Repeat everything in the listing from its very start down through the line containing "Action: [107, 277]", including both ends. Leave the pictures out of your answer.

- Supplied data -

◇ ◇ ◇

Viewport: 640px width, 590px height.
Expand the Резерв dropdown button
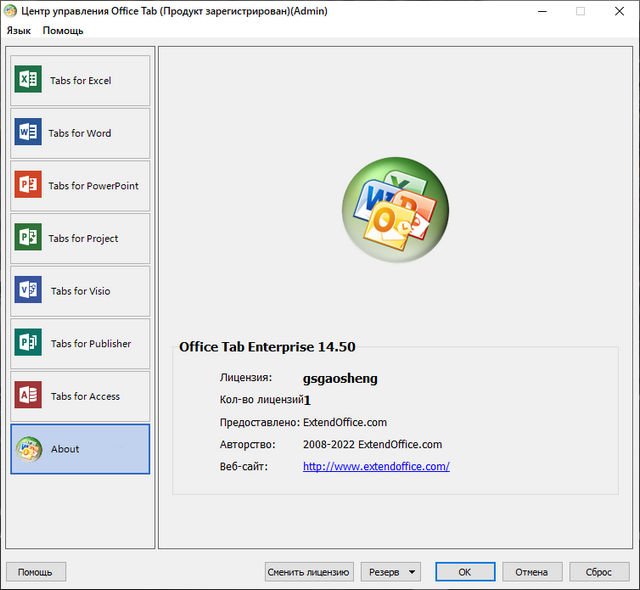click(x=390, y=572)
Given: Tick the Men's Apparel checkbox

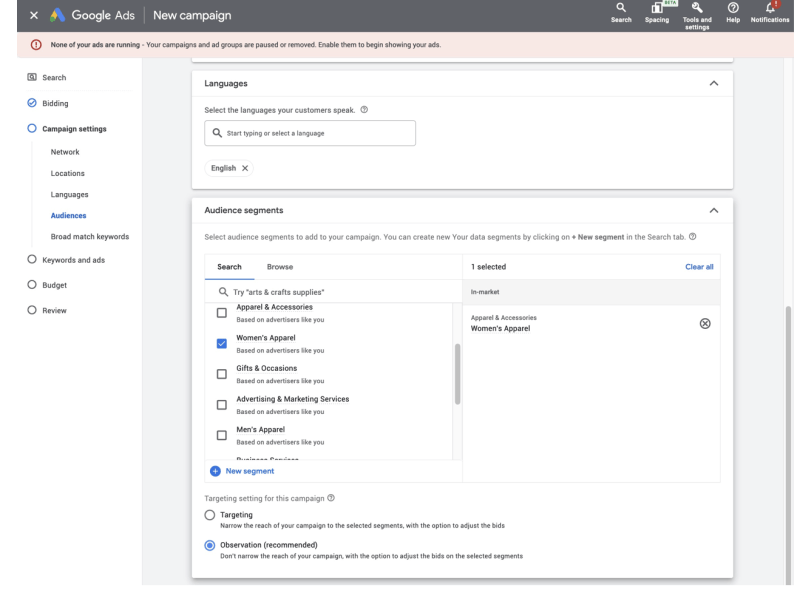Looking at the screenshot, I should pos(221,435).
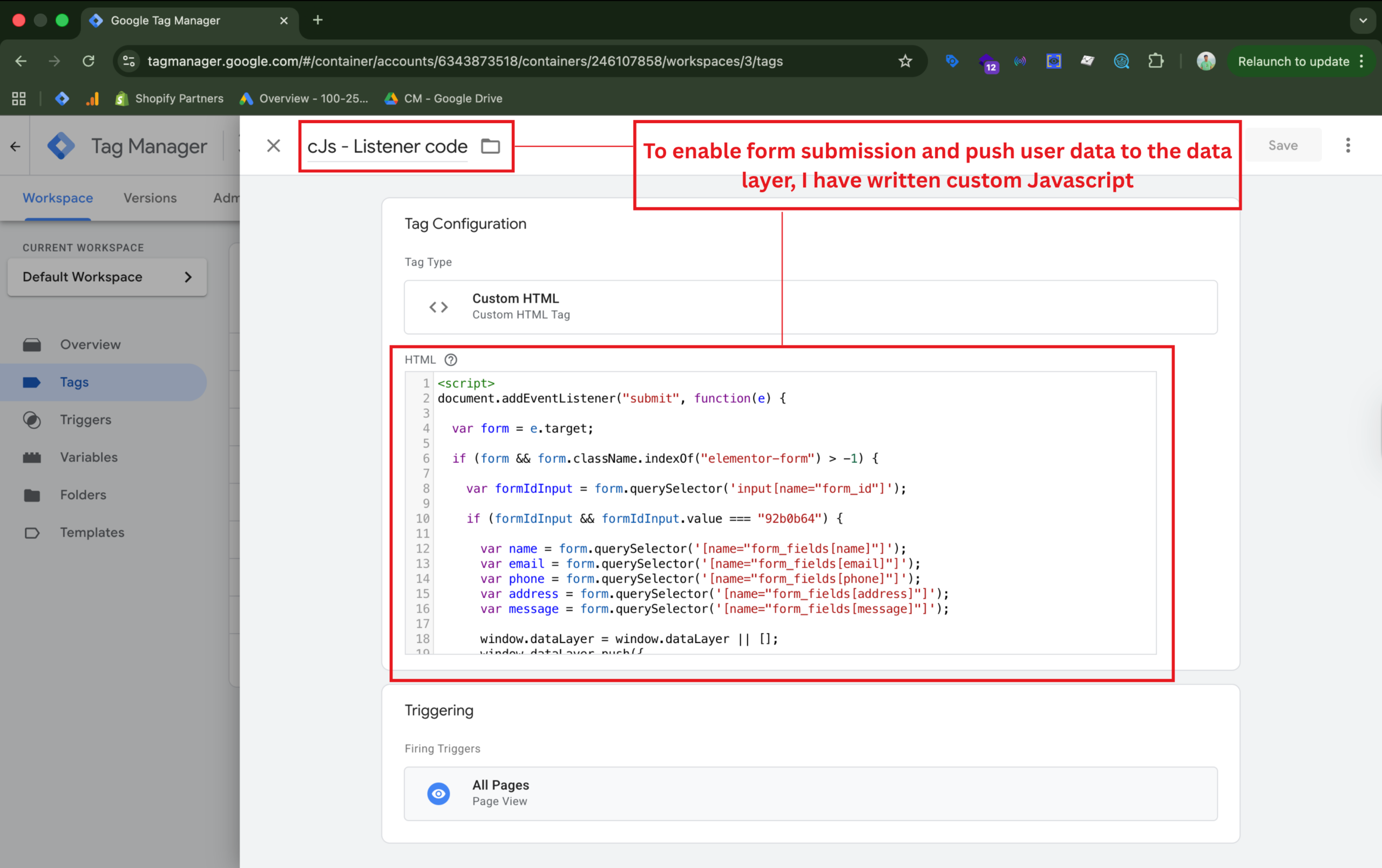Viewport: 1382px width, 868px height.
Task: Expand the Default Workspace selector
Action: [107, 277]
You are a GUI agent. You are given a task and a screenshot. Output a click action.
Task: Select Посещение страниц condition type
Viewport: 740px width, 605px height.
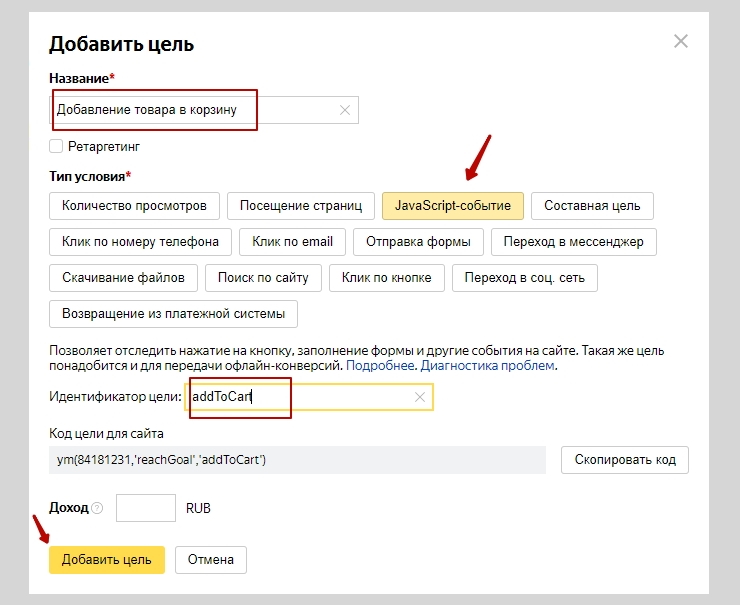[301, 206]
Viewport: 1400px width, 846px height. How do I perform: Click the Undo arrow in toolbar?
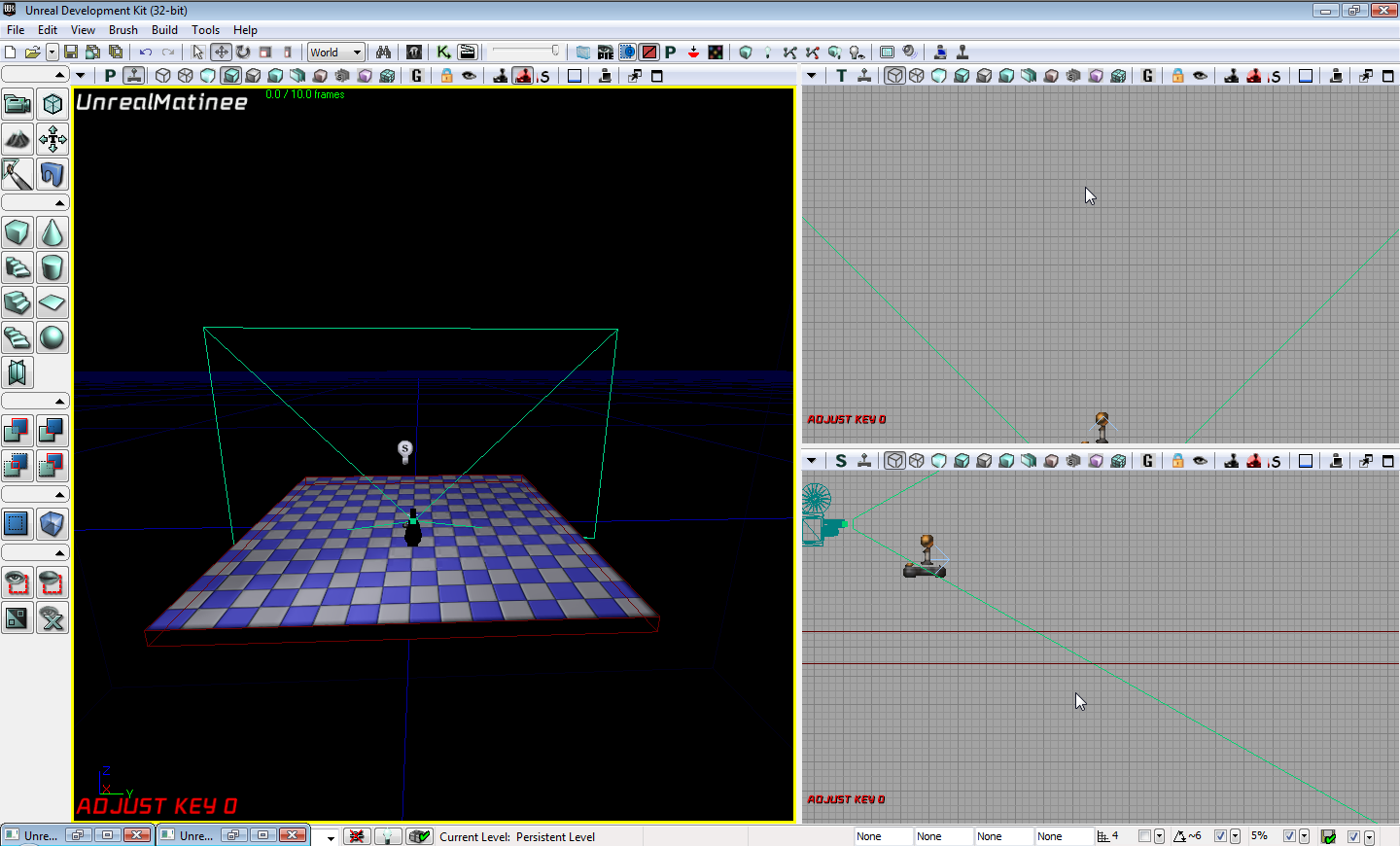(x=146, y=53)

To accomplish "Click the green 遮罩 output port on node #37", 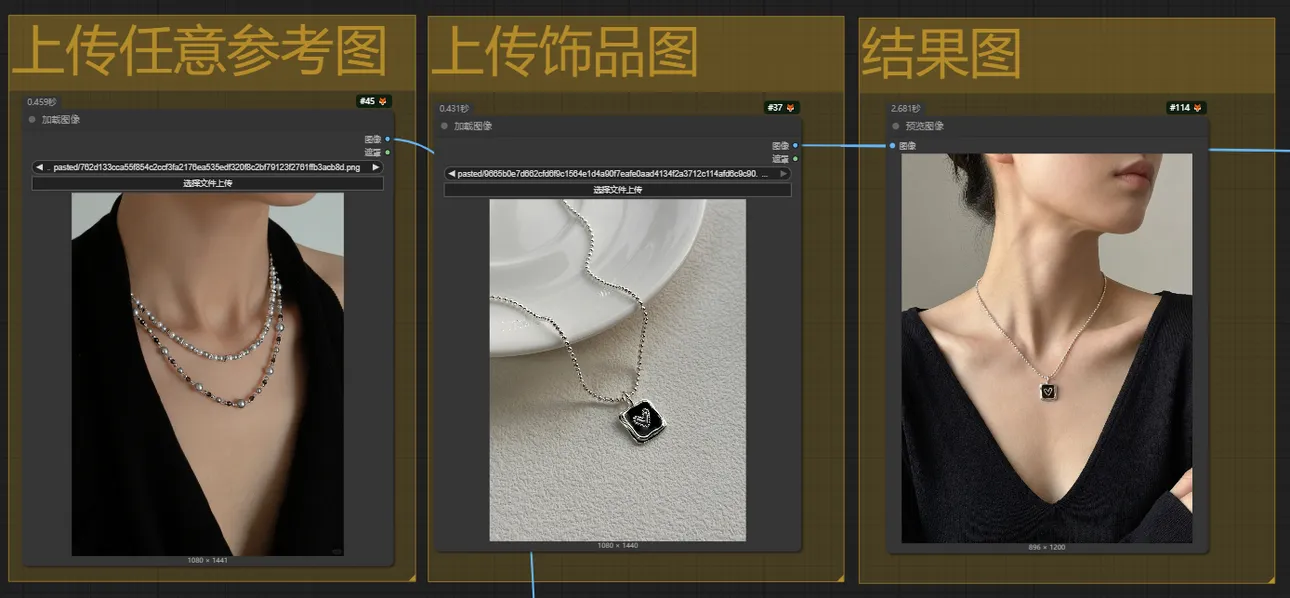I will tap(795, 159).
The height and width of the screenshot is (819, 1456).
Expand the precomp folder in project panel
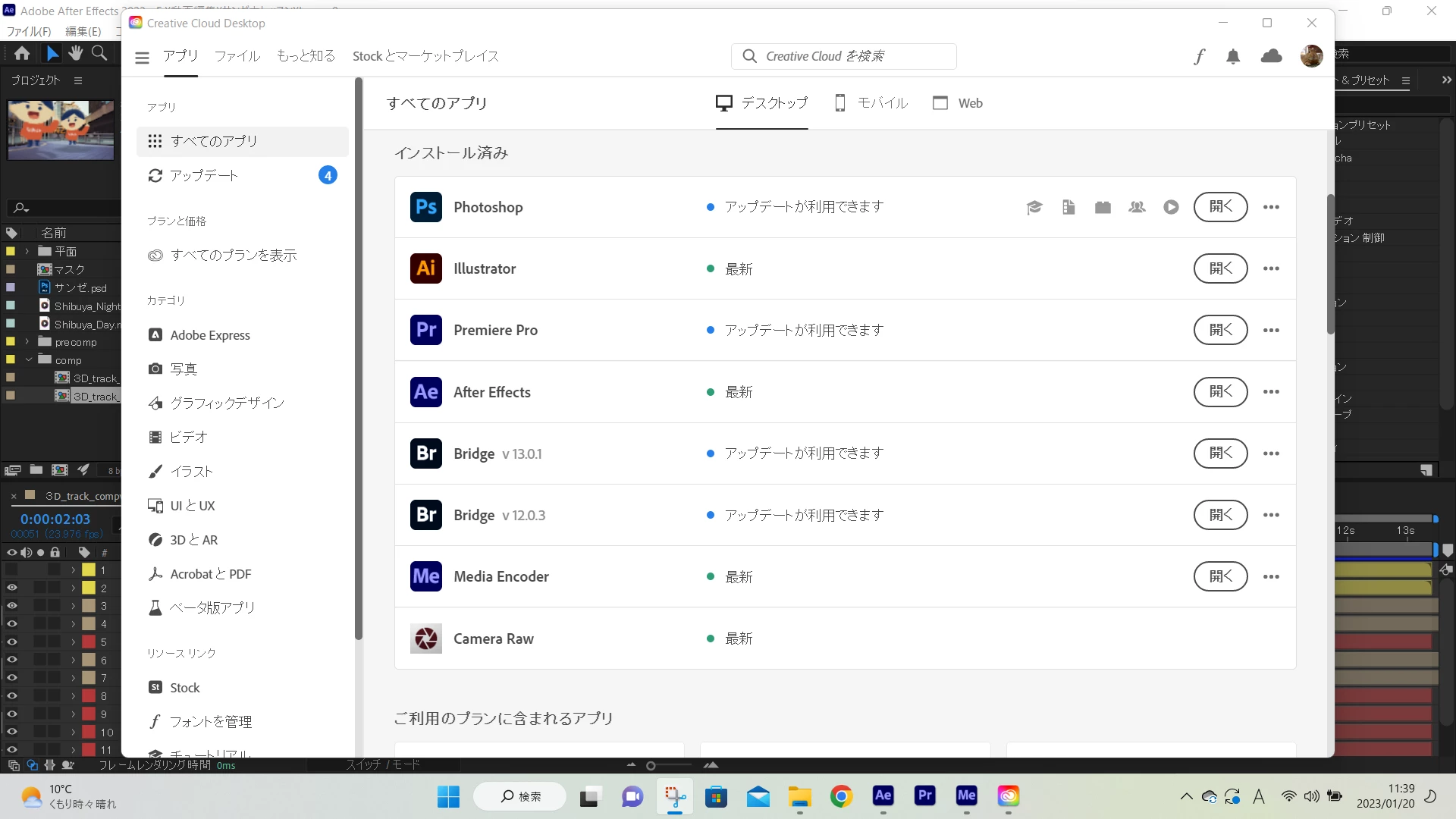click(27, 342)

◇ ◇ ◇

- Finished exercise -
Viewport: 640px width, 590px height.
Expand the Резерв dropdown button
click(x=390, y=572)
Given: Tick the Men's Apparel checkbox

Looking at the screenshot, I should pos(221,435).
Viewport: 1382px width, 868px height.
Task: Expand the Default Workspace selector
Action: [107, 277]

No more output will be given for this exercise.